I'd like every entry returned exactly as it is, with the images left out.

Start of RECORDS SUPPLIED

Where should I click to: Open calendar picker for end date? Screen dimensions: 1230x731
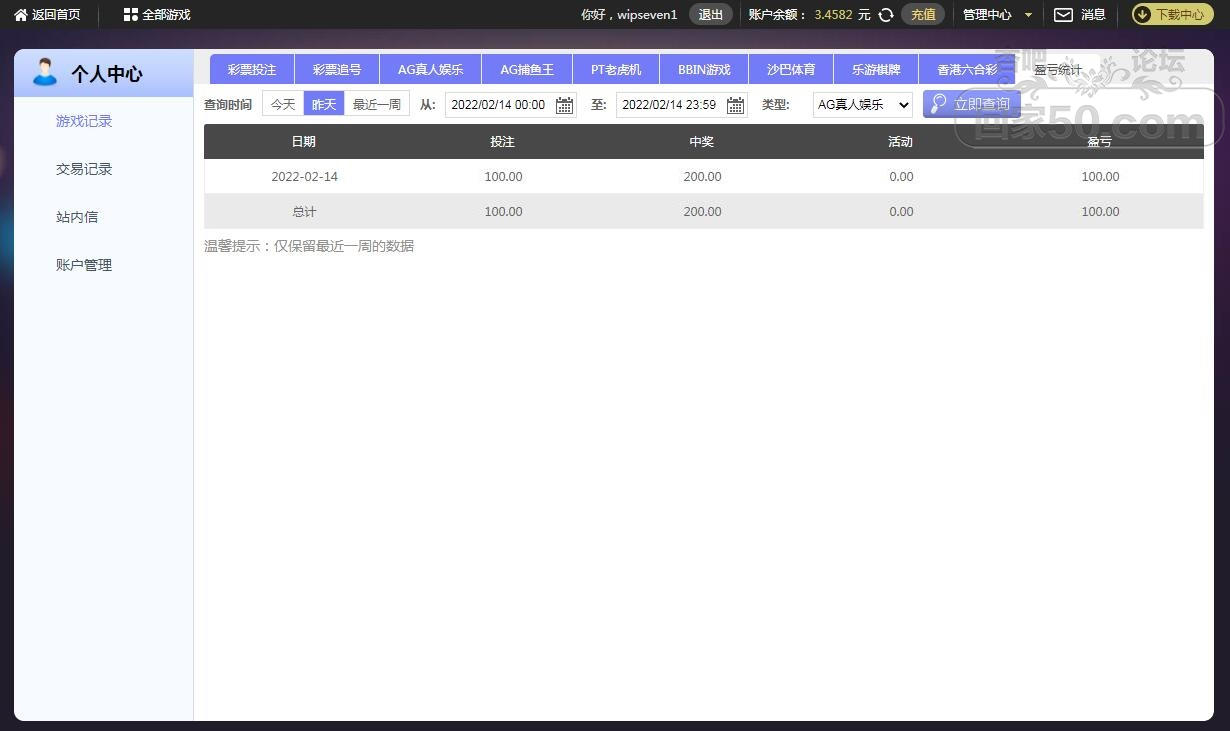(735, 105)
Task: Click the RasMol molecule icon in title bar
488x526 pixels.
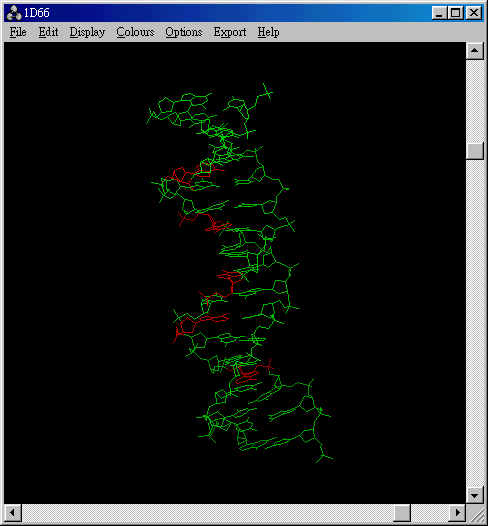Action: [14, 13]
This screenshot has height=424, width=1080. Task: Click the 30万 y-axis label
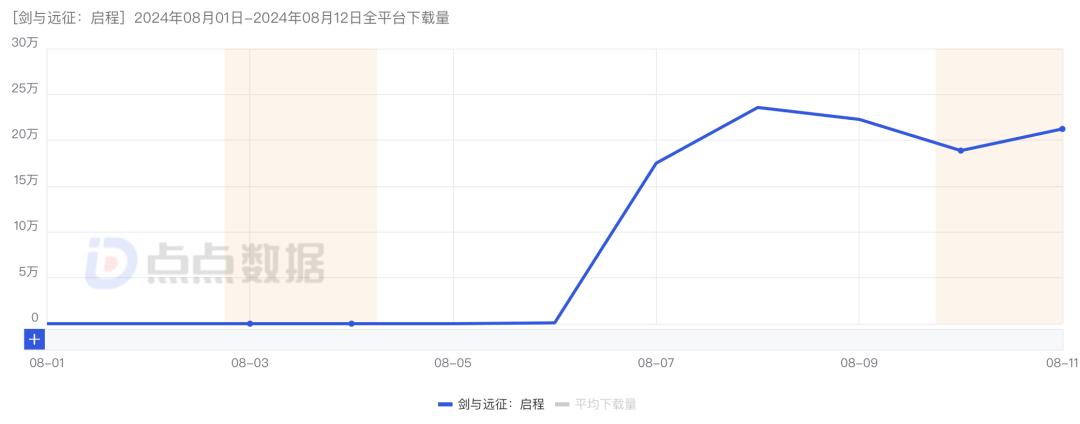(25, 42)
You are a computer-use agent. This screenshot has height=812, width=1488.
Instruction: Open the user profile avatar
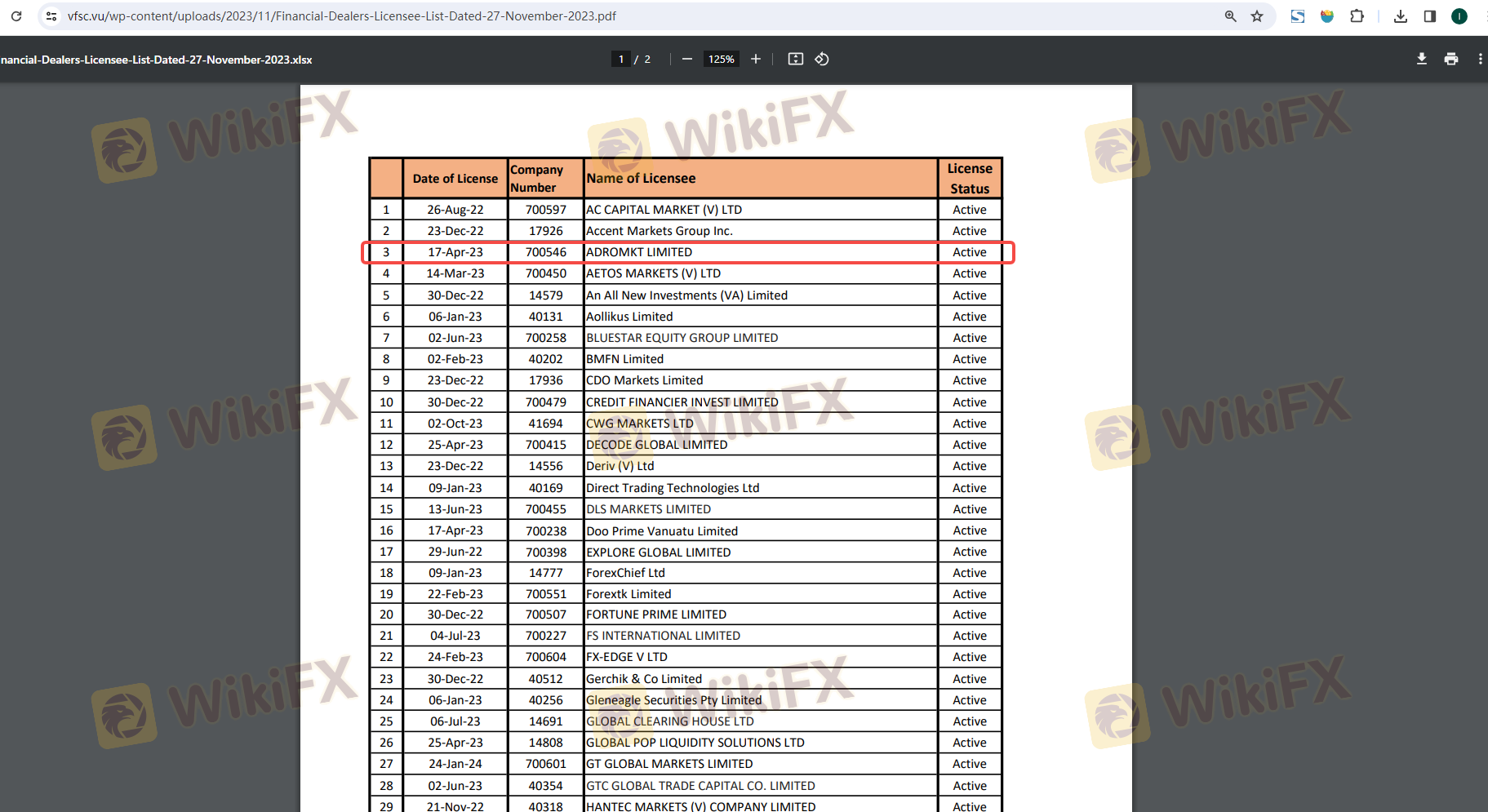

End of RECORDS SUPPLIED

▶ WRITTEN SOLUTION:
Where should I click to: Open calendar picker for end date? Screen dimensions: 1230x731
(735, 105)
Task: Click the RasMol molecule icon in title bar
488x526 pixels.
Action: [14, 13]
This screenshot has height=424, width=1080. Task: Click the 30万 y-axis label
(25, 42)
You are a computer-use agent. This screenshot has height=812, width=1488.
Instruction: Open the user profile avatar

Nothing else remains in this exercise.